Can I Be Ordered To Take A Drug Test To Get Custody?
In determining the child’s best interest, the Court must consider the habitual or continual illegal use of controlled substances, the habitual or continual abuse of alcohol, or the habitual or continual abuse of prescribed controlled substances by either parent. Before considering such allegations, however, the Court may require independent corroboration, e.g., written reports from law enforcement agencies, courts, social welfare agencies, or medical facilities, pursuant to Family Code §3011(a)(4).
In response to concerns expressed in the Wainwright v. Superior Court (2000) case about lack of statutory authority to compel drug testing in custody cases and related constitutional issues, the legislature enacted Family Code §3041.5. Under that section, a court may order any parent who is seeking custody of, or visitation with, a child who is the subject of the proceeding to undergo testing for the illegal use of controlled substances and the use of alcohol if there is a judicial determination based on a preponderance of evidence that there is a:
1). Habitual, frequent, or continual illegal use of controlled substances, or
2). The habitual or continual abuse of alcohol by the parent.

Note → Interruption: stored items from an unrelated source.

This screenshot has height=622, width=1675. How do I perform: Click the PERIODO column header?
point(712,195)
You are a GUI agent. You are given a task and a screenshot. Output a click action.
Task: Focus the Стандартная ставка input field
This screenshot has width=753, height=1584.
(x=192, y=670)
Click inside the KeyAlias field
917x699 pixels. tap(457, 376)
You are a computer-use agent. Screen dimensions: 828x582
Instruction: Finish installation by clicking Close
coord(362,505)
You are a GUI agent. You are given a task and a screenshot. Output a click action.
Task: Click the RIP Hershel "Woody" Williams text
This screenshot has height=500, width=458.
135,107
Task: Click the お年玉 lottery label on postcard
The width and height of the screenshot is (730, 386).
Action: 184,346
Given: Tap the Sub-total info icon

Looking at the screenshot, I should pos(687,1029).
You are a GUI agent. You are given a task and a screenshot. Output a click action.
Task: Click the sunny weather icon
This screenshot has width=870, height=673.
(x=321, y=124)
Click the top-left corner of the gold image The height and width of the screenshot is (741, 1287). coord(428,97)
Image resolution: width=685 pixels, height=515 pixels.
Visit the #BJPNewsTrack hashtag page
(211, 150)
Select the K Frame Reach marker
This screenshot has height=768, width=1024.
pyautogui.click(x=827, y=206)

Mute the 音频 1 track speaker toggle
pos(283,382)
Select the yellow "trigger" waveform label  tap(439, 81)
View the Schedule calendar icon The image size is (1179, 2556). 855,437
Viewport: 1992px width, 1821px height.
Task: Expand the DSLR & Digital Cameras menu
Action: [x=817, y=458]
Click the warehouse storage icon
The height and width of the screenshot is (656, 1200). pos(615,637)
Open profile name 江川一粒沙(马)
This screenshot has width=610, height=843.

This evidence may include, but is not limited to, a conviction within the last 5 years for the illegal use or possession of a controlled substance. The Court must order the least intrusive method of testing for the illegal use of controlled substances or the habitual or continual abuse of alcohol by either or both parents. A parent who has undergone drug testing has the right to a hearing, if requested, to challenge a positive test result. But a positive test result, even if challenged and upheld, does not, by itself, constitute grounds for an adverse custody decision. Since Family Code §3041.5 was enacted, one court of appeal [in the case of Deborah M v. Superior Court (2005)] held that a trial court could not order a mother in a child custody dispute to submit to a hair follicle drug test. It stated that because Family Code §3041.5 the “least intrusive method” and to be “in conformance with” federal employment procedures and standards, only urine tests were allowed.
However, a stipulation to use hair follicle testing must be accepted by the Court, if the subject of the testing wishes to avoid missing work during the frequent surprise calls to go to the lab for random urine testing. Hair follicle testing can evidence use or abuse over a longer period of time and obviates the necessity of frequent on-call testing.